Photo: Linea Reti e Impianti
The local district heating, or DH, network is 25 kilometres long and provides about 200 buildings with thermal energy, which corresponds to around 60 GWh of distributed heat per year. Heat sources include a gas- and biomass-fired CHP unit and a solar thermal system installed at the sports centre’s swimming pool.
The idea to connect the solar field to the local district heating network was born when the efficiency and annual energy yield of the system dropped to unsatisfactory levels.

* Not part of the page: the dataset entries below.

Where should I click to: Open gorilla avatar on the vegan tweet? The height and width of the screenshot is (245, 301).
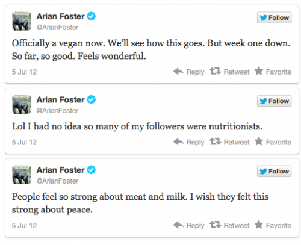coord(22,21)
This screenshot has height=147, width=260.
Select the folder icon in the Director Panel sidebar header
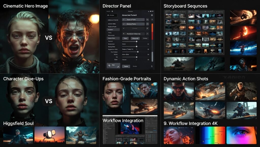point(108,15)
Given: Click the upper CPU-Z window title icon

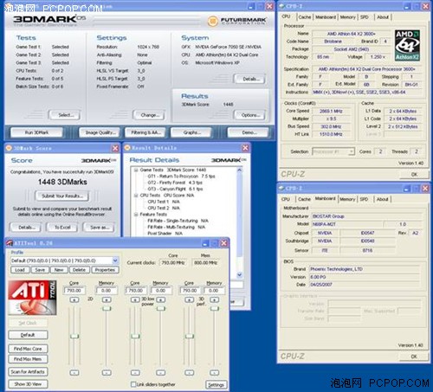Looking at the screenshot, I should (x=282, y=6).
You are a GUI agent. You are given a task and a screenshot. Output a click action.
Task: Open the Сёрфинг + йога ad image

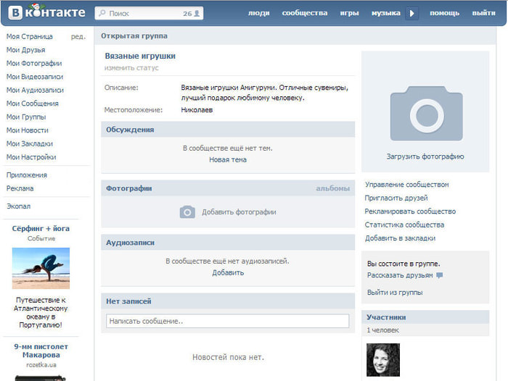[41, 269]
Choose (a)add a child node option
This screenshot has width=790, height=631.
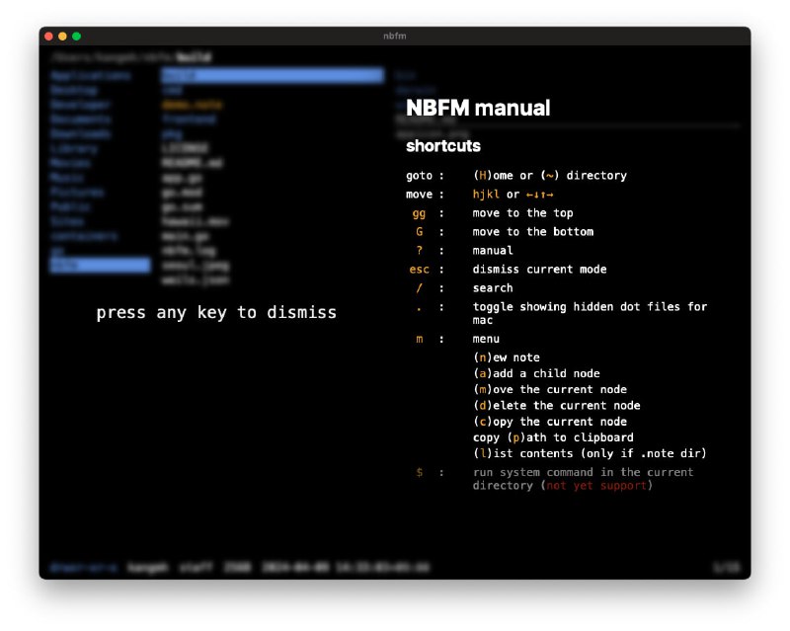[536, 373]
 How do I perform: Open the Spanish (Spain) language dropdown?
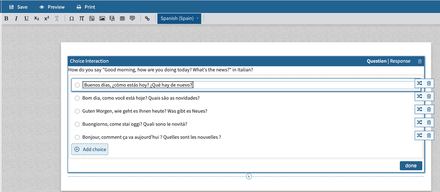pos(179,18)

This happened after major changes had been made to the pool buildings and the installation turned out to be oversized for the new layout.
Schematic diagram showing the integration of the solar thermal system into the DH network
Source: Politecnico di Milano
Control strategies and temperatures
Despite the connection, the energy yield turned out to be lower than expected. In cooperation with the Energy Department of the Politecnico di Milano, Linea conducted an analysis of the monitoring data available for the entire period since March 2017 to better understand why performance was so poor and to suggest a course of action.
For instance, between May and June last year, the solar system supplied the network with around 13,600 kWh. This means efficiency was at 33 %, partly because of long pipelines, which generate a loss of about 10 %.
After analysing the control strategies Linea had devised for the solar loop, the university researchers determined the main reason for the system’s low performance: The ‘T5’ temperature, i.e., the temperature at the heat exchanger outlet (see the diagram above), had remained too high in the intermediate loop between solar system and DH network. High T5 values also increase the supply temperature in the collector loop and reduce collector efficiency.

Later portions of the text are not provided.